Oy. I don't know why I bother. I'm not sharing stuff like this anymore. I research things TO DEATH. If some of you want to question my research then buy my book and then do your own research. You'll soon find out what I'm talking about. No, his age isn't important at all and that's why it wasn't included.

As I'd said below, I don't know why people are attacking my research when they've probably never even read my book! It's ridiculous. If one of you would like to write a story tearing down the myths of charles atlas then be my guest. Go talk to the friend of the friend of the relative of the friend who knew him and base your story on that.

meghan

gloria estefan said...

Okay, I think I was getting too worked up about this. I'm the one who posted and posed the questions and then I get people who play along I get all worked up. I guess I'd prefer that this discussion stay hypothetical instead of pointing it at my book... unless you've read it and know that I'm wrong. But otherwise, post away. What I SHOULD do is make up a hypothetical research situation and post that. Then we can discuss it to death and I won't get upset.

If any of you would like to know what is making me the most nervous about my book then send me an email and I'll tell you (can't do it here).

meghan

Judith Miller said...

I guess what originally put an edge on my responses was this sentence in particular: “My book is about inspiration, about overcoming odds, about determination... and so on. It is NOT supposed to be an exposé on man who died 40 years ago.” At first reading I saw there several things that rubbed me the wrong way: that there is a contradiction between inspiration and facts; that inspiration is more important than facts; and that truth telling is to be equated with exposé. (The truth will set you free!) As just said, that many not be what you meant to imply, but that’s how I initially read it. And then there were those words, “Questions? Comments? Bring’em on!”

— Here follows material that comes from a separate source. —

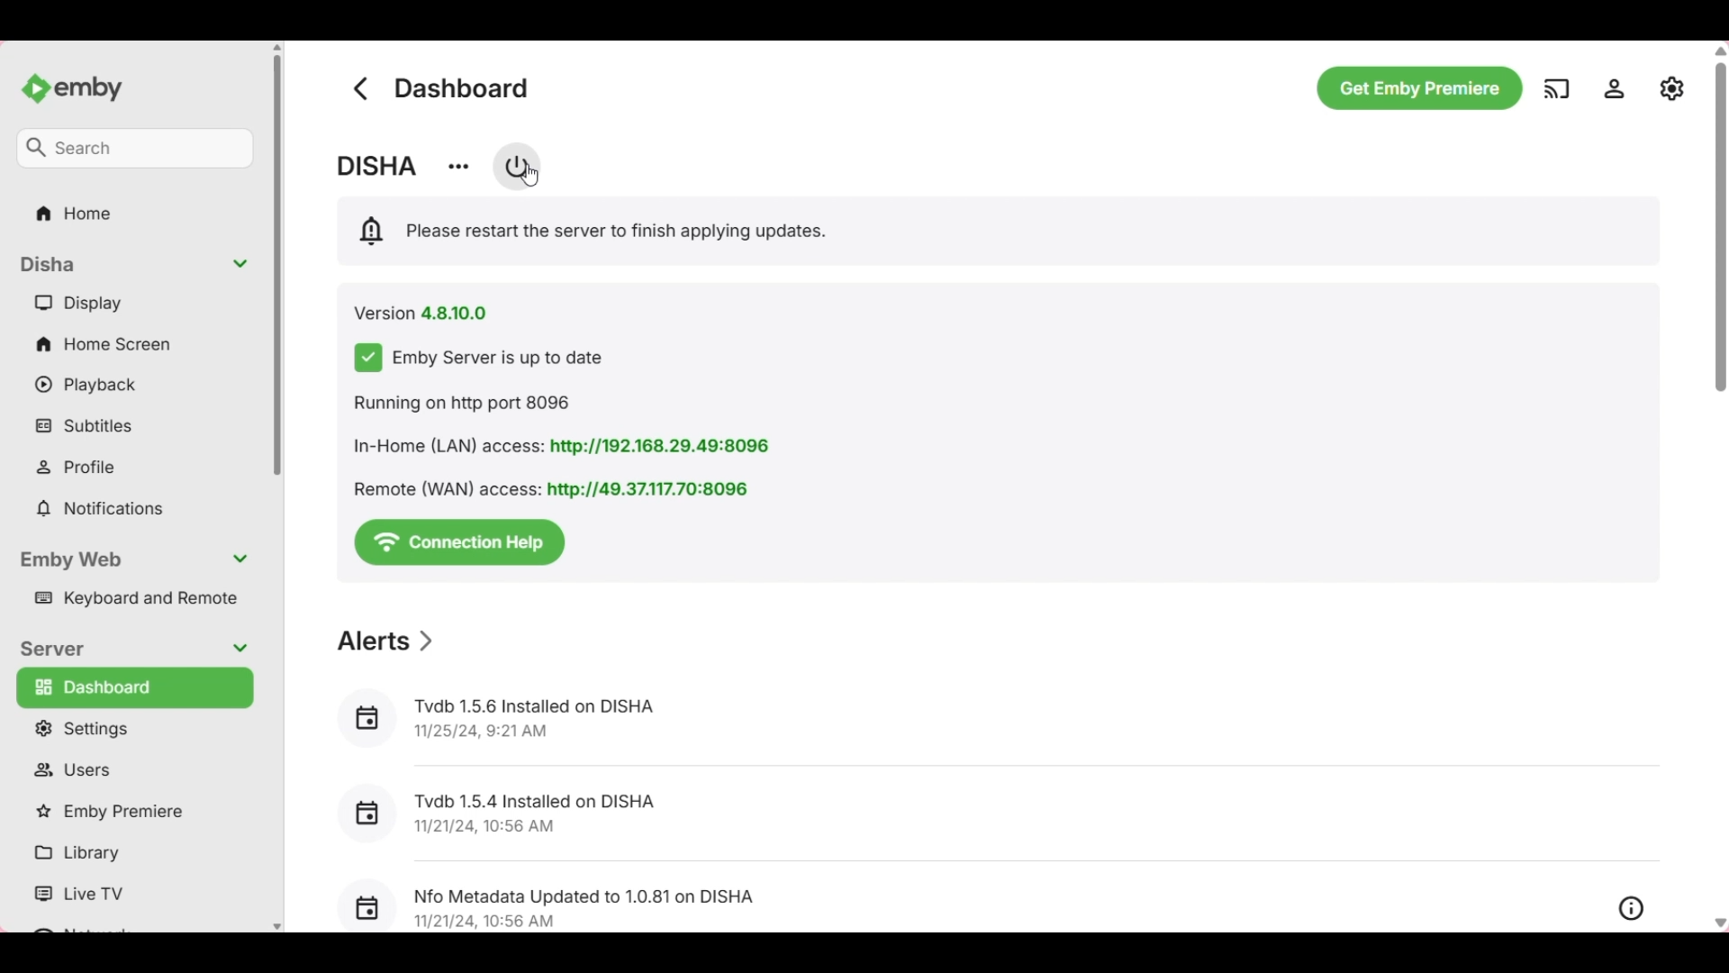  I want to click on Indicates server is up-to-date, so click(479, 358).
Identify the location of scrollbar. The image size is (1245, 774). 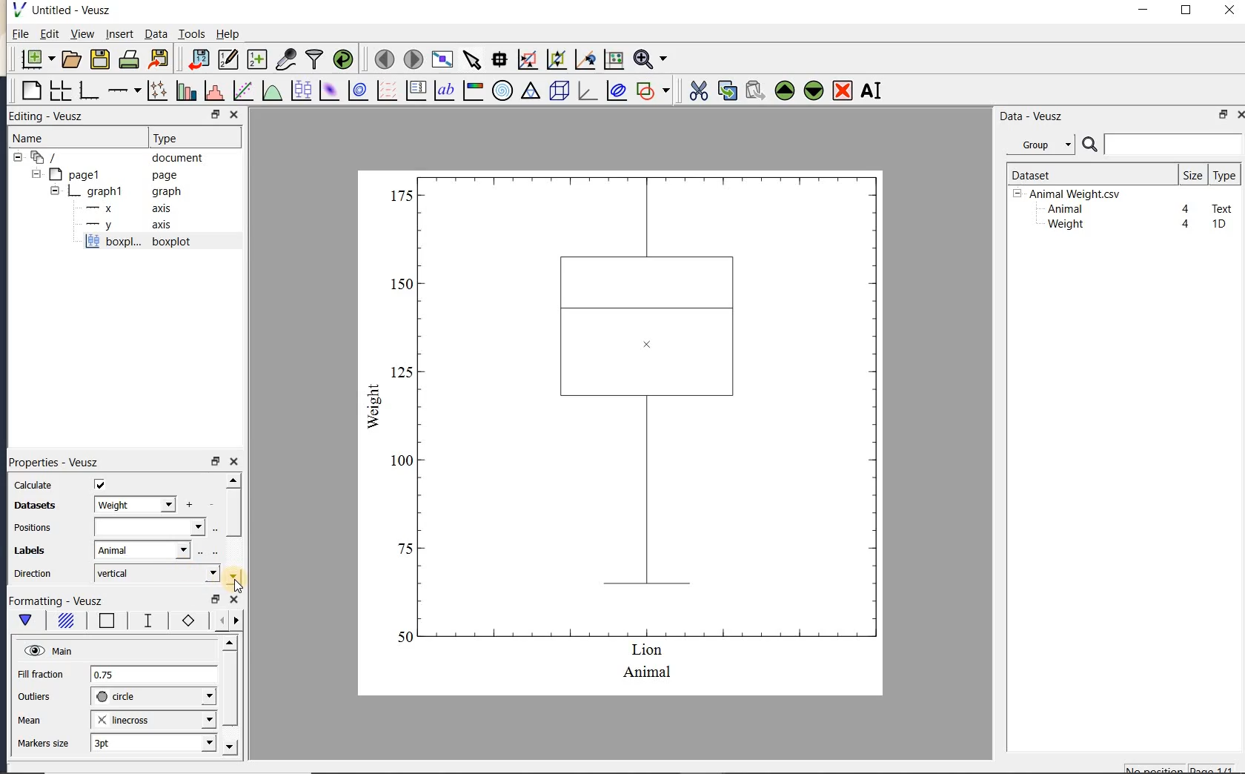
(233, 529).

There are just too many people out there with no regard for history, who are happy to pass off half-researched bunk because “it’s only a kid’s book,” and your work seems so much smarter than that. So, high expectations yield sharp postings. Sorry if the comments were a little too pointed.

Emily Jiang said...

Hi Meghan, nonfiction is so difficult because those who write and record "historical facts" are people, and people are inherently subjective not objective.